Exercise objective:
What is needed is an exact copy of every line in the listing.

Excerpted records:
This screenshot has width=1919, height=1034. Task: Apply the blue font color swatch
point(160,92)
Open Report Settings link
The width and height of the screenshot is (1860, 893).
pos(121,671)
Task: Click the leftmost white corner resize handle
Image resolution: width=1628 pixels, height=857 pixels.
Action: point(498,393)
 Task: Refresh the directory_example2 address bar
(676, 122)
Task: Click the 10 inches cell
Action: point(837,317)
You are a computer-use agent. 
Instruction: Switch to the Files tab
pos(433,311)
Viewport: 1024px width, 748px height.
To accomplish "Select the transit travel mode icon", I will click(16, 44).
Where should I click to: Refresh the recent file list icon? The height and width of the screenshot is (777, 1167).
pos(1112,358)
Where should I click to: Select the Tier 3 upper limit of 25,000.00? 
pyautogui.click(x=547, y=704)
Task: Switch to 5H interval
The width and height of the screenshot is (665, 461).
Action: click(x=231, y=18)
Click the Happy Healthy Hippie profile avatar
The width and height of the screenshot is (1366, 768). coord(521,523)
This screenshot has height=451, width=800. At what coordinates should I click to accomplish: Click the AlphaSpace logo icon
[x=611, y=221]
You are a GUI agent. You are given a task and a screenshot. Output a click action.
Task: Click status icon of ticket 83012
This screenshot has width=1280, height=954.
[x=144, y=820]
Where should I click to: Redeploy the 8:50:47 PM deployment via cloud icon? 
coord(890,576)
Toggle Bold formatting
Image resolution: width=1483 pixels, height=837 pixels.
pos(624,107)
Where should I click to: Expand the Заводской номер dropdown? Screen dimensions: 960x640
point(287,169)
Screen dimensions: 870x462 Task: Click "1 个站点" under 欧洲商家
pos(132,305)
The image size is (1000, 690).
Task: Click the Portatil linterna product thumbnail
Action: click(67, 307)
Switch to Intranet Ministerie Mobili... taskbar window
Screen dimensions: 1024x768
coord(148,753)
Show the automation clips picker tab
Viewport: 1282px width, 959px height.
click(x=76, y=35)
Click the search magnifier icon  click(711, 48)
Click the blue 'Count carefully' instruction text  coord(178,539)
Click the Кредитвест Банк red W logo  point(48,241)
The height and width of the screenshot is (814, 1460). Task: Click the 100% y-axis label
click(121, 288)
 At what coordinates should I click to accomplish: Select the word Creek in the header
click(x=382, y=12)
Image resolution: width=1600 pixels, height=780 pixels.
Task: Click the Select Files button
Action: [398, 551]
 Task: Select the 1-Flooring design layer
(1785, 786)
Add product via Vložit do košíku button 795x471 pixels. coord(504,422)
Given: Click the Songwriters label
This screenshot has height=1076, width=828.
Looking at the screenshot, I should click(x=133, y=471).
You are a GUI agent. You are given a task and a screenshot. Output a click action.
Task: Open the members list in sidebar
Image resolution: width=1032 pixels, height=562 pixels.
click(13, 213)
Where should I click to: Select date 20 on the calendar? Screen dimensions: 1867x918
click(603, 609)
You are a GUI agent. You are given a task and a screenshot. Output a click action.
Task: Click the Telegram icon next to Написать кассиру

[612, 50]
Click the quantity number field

Problem solution:
This screenshot has width=1919, height=1034. Task: Apply the blue font color swatch
point(160,92)
Open Report Settings link
The width and height of the screenshot is (1860, 893).
pos(121,671)
Task: Click the leftmost white corner resize handle
Image resolution: width=1628 pixels, height=857 pixels.
Action: point(498,393)
 Task: Refresh the directory_example2 address bar
(676, 122)
Task: Click the 10 inches cell
Action: point(837,317)
You are a computer-use agent. 
Instruction: Switch to the Files tab
pos(433,311)
Viewport: 1024px width, 748px height.
To accomplish "Select the transit travel mode icon", I will click(16, 44).
Where should I click to: Refresh the recent file list icon? The height and width of the screenshot is (777, 1167).
pos(1112,358)
Where should I click to: Select the Tier 3 upper limit of 25,000.00? 
pyautogui.click(x=547, y=704)
Task: Switch to 5H interval
The width and height of the screenshot is (665, 461).
Action: click(x=231, y=18)
Click the Happy Healthy Hippie profile avatar
The width and height of the screenshot is (1366, 768). coord(521,523)
This screenshot has height=451, width=800. At what coordinates should I click to accomplish: Click the AlphaSpace logo icon
[x=611, y=221]
You are a GUI agent. You are given a task and a screenshot. Output a click action.
Task: Click status icon of ticket 83012
This screenshot has width=1280, height=954.
[x=144, y=820]
Where should I click to: Redeploy the 8:50:47 PM deployment via cloud icon? 
coord(890,576)
Toggle Bold formatting
Image resolution: width=1483 pixels, height=837 pixels.
pos(624,107)
Where should I click to: Expand the Заводской номер dropdown? Screen dimensions: 960x640
point(287,169)
Screen dimensions: 870x462 Task: Click "1 个站点" under 欧洲商家
pos(132,305)
The image size is (1000, 690).
Task: Click the Portatil linterna product thumbnail
Action: click(67, 307)
Switch to Intranet Ministerie Mobili... taskbar window
Screen dimensions: 1024x768
coord(148,753)
Show the automation clips picker tab
Viewport: 1282px width, 959px height.
click(x=76, y=35)
Click the search magnifier icon  click(711, 48)
Click the blue 'Count carefully' instruction text  coord(178,539)
Click the Кредитвест Банк red W logo  point(48,241)
The height and width of the screenshot is (814, 1460). Task: Click the 100% y-axis label
click(121, 288)
 At what coordinates should I click to accomplish: Select the word Creek in the header
click(x=382, y=12)
Image resolution: width=1600 pixels, height=780 pixels.
Task: Click the Select Files button
Action: [398, 551]
 Task: Select the 1-Flooring design layer
(1785, 786)
Add product via Vložit do košíku button 795x471 pixels. coord(504,422)
Given: Click the Songwriters label
This screenshot has height=1076, width=828.
Looking at the screenshot, I should click(x=133, y=471).
You are a GUI agent. You are given a task and a screenshot. Output a click action.
Task: Open the members list in sidebar
Image resolution: width=1032 pixels, height=562 pixels.
click(13, 213)
Where should I click to: Select date 20 on the calendar? Screen dimensions: 1867x918
click(603, 609)
You are a GUI agent. You are given a task and a screenshot. Output a click action.
Task: Click the Telegram icon next to Написать кассиру

[612, 50]
Click the quantity number field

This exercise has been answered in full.